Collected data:
+++

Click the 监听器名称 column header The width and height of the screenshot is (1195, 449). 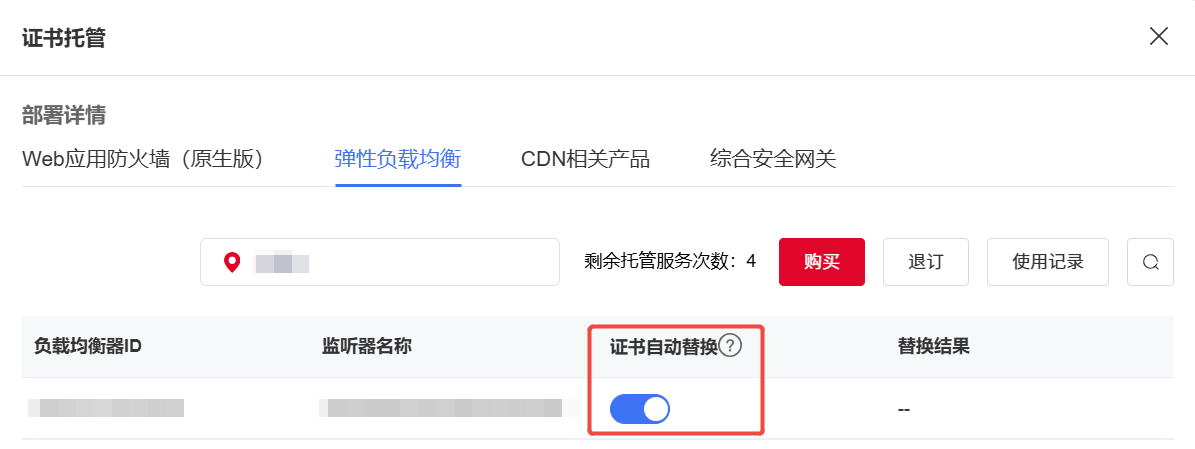click(367, 346)
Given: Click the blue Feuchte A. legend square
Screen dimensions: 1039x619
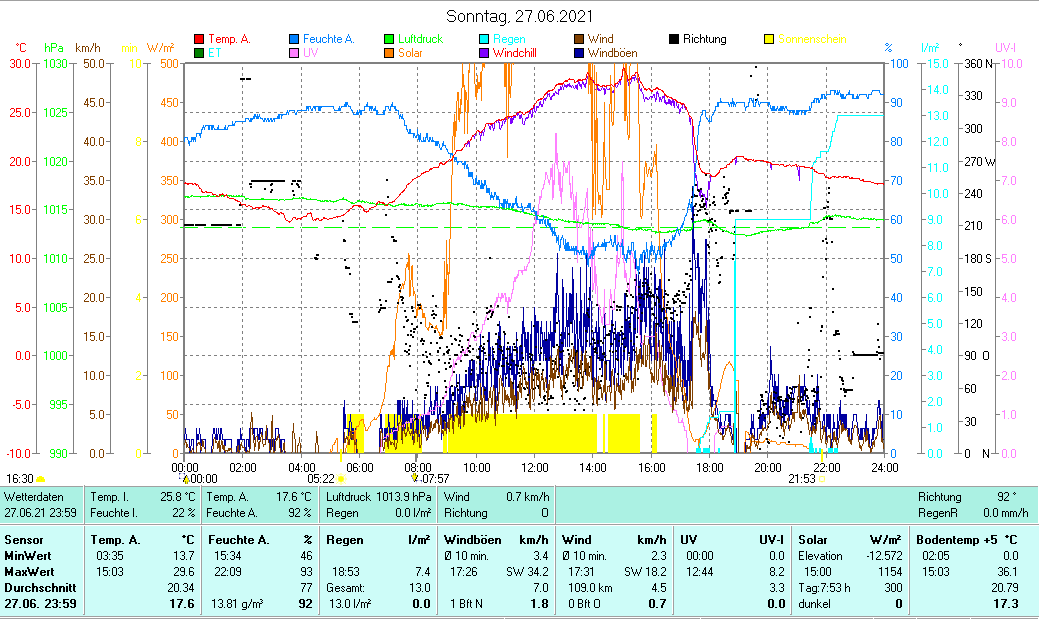Looking at the screenshot, I should [295, 39].
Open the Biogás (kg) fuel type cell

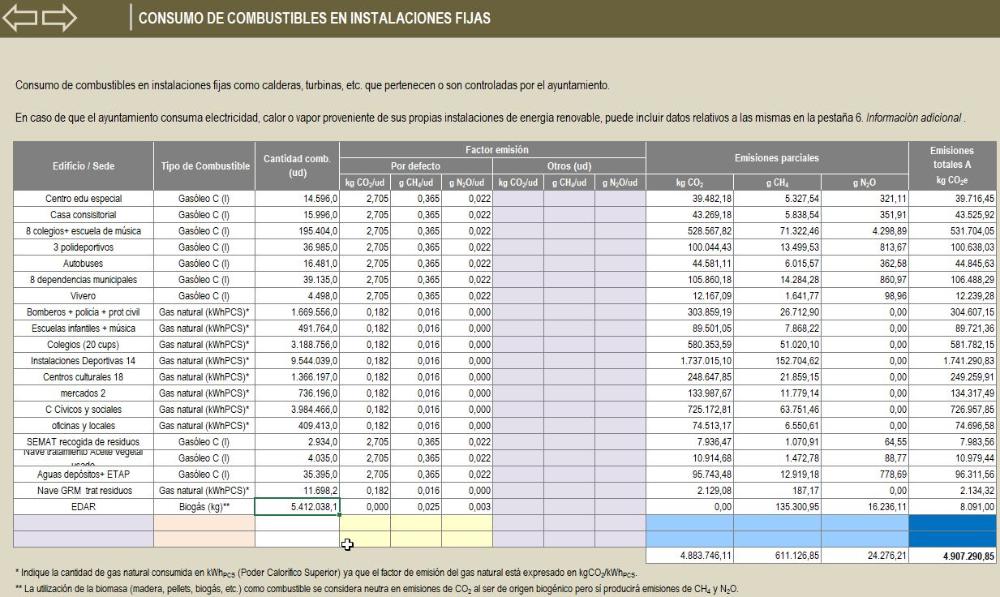204,506
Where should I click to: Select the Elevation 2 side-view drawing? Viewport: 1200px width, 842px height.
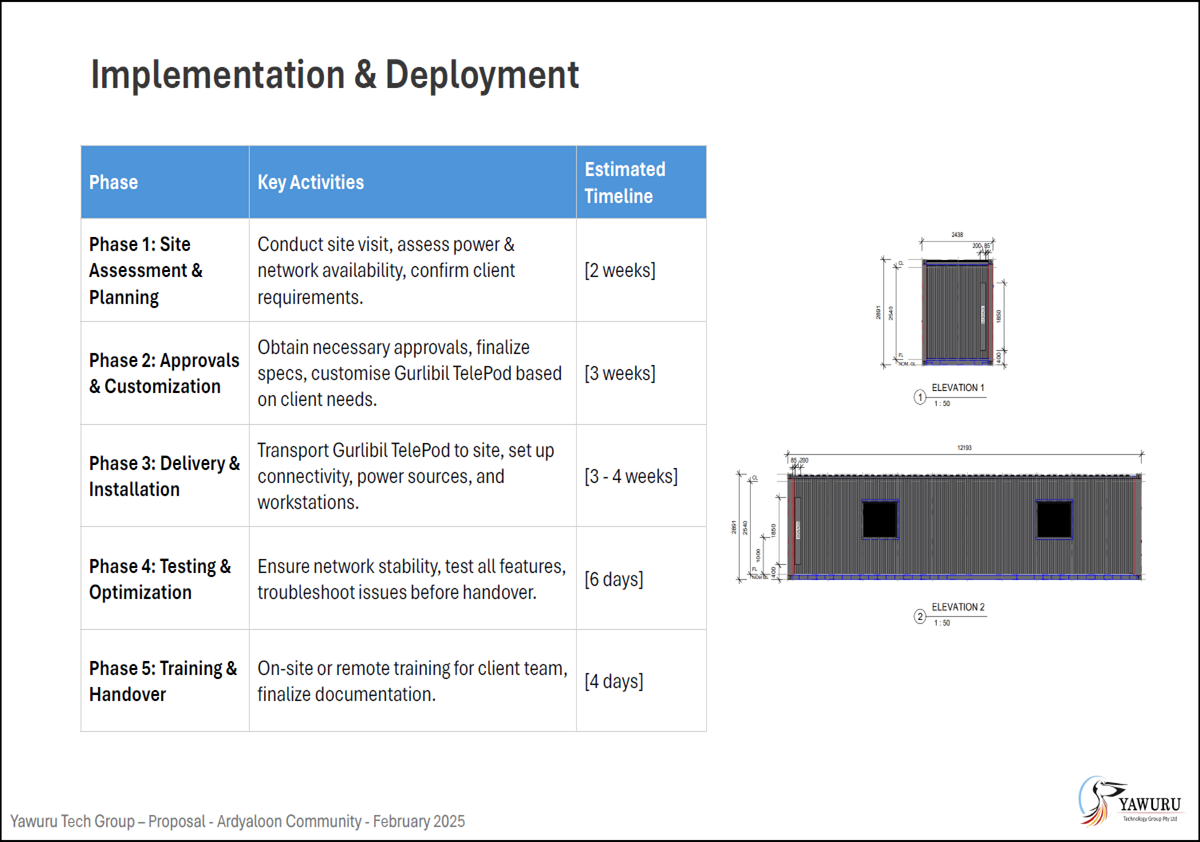(x=964, y=526)

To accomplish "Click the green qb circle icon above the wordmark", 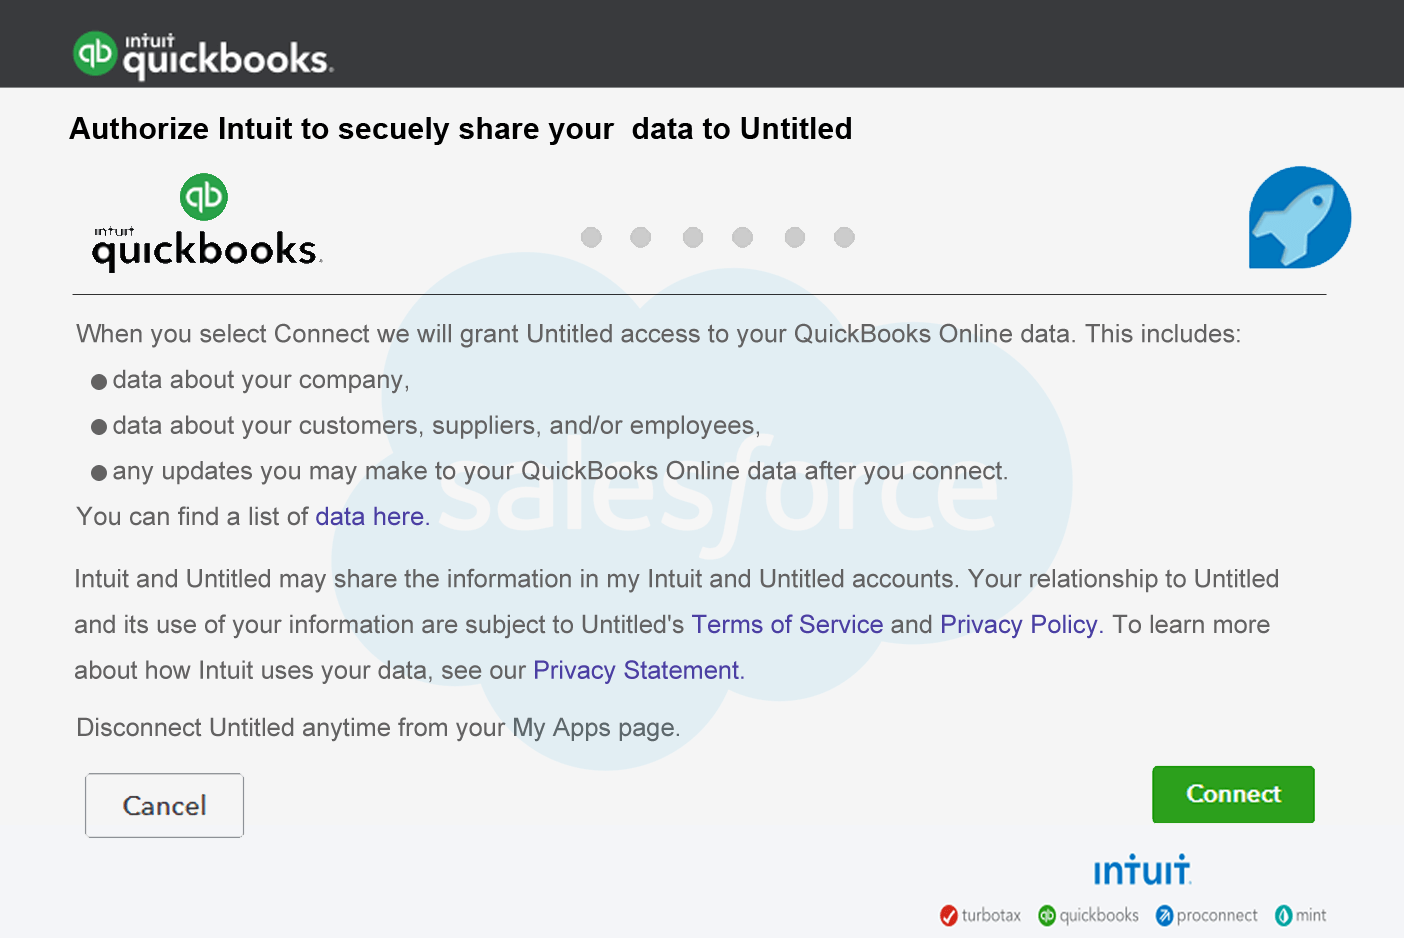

+++

**WHAT YOU WILL DO**.
Beginning with the line that contains "Open the Biogás (kg) fuel type cell" and ending with the final line of the entries, every line must be copied exactly; the pictures must not.

**TASK RESPONSE**.
Open the Biogás (kg) fuel type cell

204,506
Where should I click to: Select the Elevation 2 side-view drawing? Viewport: 1200px width, 842px height.
(x=964, y=526)

To accomplish "Click the green qb circle icon above the wordmark", 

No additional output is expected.